--- YOUR ASSIGNMENT ---
A word-for-word transcription of the records is required.

Extracted data entries:
★ ★ ★ ★ ★ ★ ★
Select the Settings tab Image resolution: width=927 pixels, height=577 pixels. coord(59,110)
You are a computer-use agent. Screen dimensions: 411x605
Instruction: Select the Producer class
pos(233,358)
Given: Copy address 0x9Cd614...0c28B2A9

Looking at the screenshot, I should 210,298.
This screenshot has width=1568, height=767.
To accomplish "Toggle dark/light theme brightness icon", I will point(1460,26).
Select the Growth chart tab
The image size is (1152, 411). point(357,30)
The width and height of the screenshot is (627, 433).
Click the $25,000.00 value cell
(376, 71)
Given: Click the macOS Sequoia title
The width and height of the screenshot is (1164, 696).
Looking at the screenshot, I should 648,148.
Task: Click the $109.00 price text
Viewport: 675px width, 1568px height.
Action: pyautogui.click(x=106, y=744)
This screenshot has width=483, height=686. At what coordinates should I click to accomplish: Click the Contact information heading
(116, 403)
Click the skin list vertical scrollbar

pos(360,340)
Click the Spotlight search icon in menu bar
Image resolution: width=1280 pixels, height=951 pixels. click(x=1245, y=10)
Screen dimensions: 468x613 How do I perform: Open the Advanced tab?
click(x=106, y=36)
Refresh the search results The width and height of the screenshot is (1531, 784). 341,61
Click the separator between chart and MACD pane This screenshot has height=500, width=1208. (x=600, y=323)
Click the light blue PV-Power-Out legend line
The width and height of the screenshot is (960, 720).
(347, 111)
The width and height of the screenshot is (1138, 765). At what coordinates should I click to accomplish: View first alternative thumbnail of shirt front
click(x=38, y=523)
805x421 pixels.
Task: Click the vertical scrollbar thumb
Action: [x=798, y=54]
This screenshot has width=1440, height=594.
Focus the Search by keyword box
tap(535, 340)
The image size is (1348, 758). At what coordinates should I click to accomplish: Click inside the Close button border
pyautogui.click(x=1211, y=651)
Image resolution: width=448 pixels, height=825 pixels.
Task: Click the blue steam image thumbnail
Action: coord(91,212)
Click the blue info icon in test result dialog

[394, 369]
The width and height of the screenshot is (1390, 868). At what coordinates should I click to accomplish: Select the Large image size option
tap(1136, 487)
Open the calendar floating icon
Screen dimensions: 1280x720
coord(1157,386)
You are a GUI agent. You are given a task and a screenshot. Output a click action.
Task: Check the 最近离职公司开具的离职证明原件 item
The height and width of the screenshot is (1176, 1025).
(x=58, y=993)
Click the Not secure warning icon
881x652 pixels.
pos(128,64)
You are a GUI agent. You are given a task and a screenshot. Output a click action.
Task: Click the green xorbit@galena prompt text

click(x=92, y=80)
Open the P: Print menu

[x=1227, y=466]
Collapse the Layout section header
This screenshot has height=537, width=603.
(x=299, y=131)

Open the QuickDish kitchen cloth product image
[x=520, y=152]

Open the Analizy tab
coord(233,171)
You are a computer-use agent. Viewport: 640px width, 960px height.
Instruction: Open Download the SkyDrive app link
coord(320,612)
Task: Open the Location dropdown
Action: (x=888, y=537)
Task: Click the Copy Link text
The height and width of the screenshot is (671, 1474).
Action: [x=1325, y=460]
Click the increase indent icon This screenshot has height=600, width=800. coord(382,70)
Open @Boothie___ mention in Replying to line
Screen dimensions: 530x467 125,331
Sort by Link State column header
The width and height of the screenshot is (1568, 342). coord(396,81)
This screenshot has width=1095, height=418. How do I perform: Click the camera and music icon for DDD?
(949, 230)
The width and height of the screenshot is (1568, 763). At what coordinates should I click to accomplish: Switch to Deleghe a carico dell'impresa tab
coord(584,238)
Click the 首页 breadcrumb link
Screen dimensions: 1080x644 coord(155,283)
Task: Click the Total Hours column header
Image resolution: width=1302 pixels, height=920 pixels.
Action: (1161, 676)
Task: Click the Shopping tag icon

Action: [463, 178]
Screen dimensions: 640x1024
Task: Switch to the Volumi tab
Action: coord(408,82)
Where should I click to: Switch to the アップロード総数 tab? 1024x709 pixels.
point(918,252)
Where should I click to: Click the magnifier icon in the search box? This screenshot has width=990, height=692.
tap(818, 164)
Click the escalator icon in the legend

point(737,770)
★ ★ ★ ★ ★ ★ ★
--- ANSWER TO THIS PROBLEM ---
Select the Settings tab Image resolution: width=927 pixels, height=577 pixels. coord(59,110)
You are a computer-use agent. Screen dimensions: 411x605
Instruction: Select the Producer class
pos(233,358)
Given: Copy address 0x9Cd614...0c28B2A9

Looking at the screenshot, I should 210,298.
This screenshot has width=1568, height=767.
To accomplish "Toggle dark/light theme brightness icon", I will point(1460,26).
Select the Growth chart tab
The image size is (1152, 411). point(357,30)
The width and height of the screenshot is (627, 433).
Click the $25,000.00 value cell
(376, 71)
Given: Click the macOS Sequoia title
The width and height of the screenshot is (1164, 696).
Looking at the screenshot, I should 648,148.
Task: Click the $109.00 price text
Viewport: 675px width, 1568px height.
Action: pyautogui.click(x=106, y=744)
This screenshot has width=483, height=686. At what coordinates should I click to accomplish: Click the Contact information heading
(116, 403)
Click the skin list vertical scrollbar

pos(360,340)
Click the Spotlight search icon in menu bar
Image resolution: width=1280 pixels, height=951 pixels. click(x=1245, y=10)
Screen dimensions: 468x613 How do I perform: Open the Advanced tab?
click(x=106, y=36)
Refresh the search results The width and height of the screenshot is (1531, 784). 341,61
Click the separator between chart and MACD pane This screenshot has height=500, width=1208. (x=600, y=323)
Click the light blue PV-Power-Out legend line
The width and height of the screenshot is (960, 720).
(347, 111)
The width and height of the screenshot is (1138, 765). At what coordinates should I click to accomplish: View first alternative thumbnail of shirt front
click(x=38, y=523)
805x421 pixels.
Task: Click the vertical scrollbar thumb
Action: [x=798, y=54]
This screenshot has width=1440, height=594.
Focus the Search by keyword box
tap(535, 340)
The image size is (1348, 758). At what coordinates should I click to accomplish: Click inside the Close button border
pyautogui.click(x=1211, y=651)
Image resolution: width=448 pixels, height=825 pixels.
Task: Click the blue steam image thumbnail
Action: coord(91,212)
Click the blue info icon in test result dialog

[394, 369]
The width and height of the screenshot is (1390, 868). At what coordinates should I click to accomplish: Select the Large image size option
tap(1136, 487)
Open the calendar floating icon
Screen dimensions: 1280x720
coord(1157,386)
You are a GUI agent. You are given a task and a screenshot. Output a click action.
Task: Check the 最近离职公司开具的离职证明原件 item
The height and width of the screenshot is (1176, 1025).
(x=58, y=993)
Click the Not secure warning icon
881x652 pixels.
pos(128,64)
You are a GUI agent. You are given a task and a screenshot. Output a click action.
Task: Click the green xorbit@galena prompt text

click(x=92, y=80)
Open the P: Print menu

[x=1227, y=466]
Collapse the Layout section header
This screenshot has height=537, width=603.
(x=299, y=131)

Open the QuickDish kitchen cloth product image
[x=520, y=152]

Open the Analizy tab
coord(233,171)
You are a computer-use agent. Viewport: 640px width, 960px height.
Instruction: Open Download the SkyDrive app link
coord(320,612)
Task: Open the Location dropdown
Action: (x=888, y=537)
Task: Click the Copy Link text
The height and width of the screenshot is (671, 1474).
Action: [x=1325, y=460]
Click the increase indent icon This screenshot has height=600, width=800. coord(382,70)
Open @Boothie___ mention in Replying to line
Screen dimensions: 530x467 125,331
Sort by Link State column header
The width and height of the screenshot is (1568, 342). coord(396,81)
This screenshot has width=1095, height=418. How do I perform: Click the camera and music icon for DDD?
(949, 230)
The width and height of the screenshot is (1568, 763). At what coordinates should I click to accomplish: Switch to Deleghe a carico dell'impresa tab
coord(584,238)
Click the 首页 breadcrumb link
Screen dimensions: 1080x644 coord(155,283)
Task: Click the Total Hours column header
Image resolution: width=1302 pixels, height=920 pixels.
Action: (1161, 676)
Task: Click the Shopping tag icon

Action: [463, 178]
Screen dimensions: 640x1024
Task: Switch to the Volumi tab
Action: coord(408,82)
Where should I click to: Switch to the アップロード総数 tab? 1024x709 pixels.
point(918,252)
Where should I click to: Click the magnifier icon in the search box? This screenshot has width=990, height=692.
tap(818, 164)
Click the escalator icon in the legend

point(737,770)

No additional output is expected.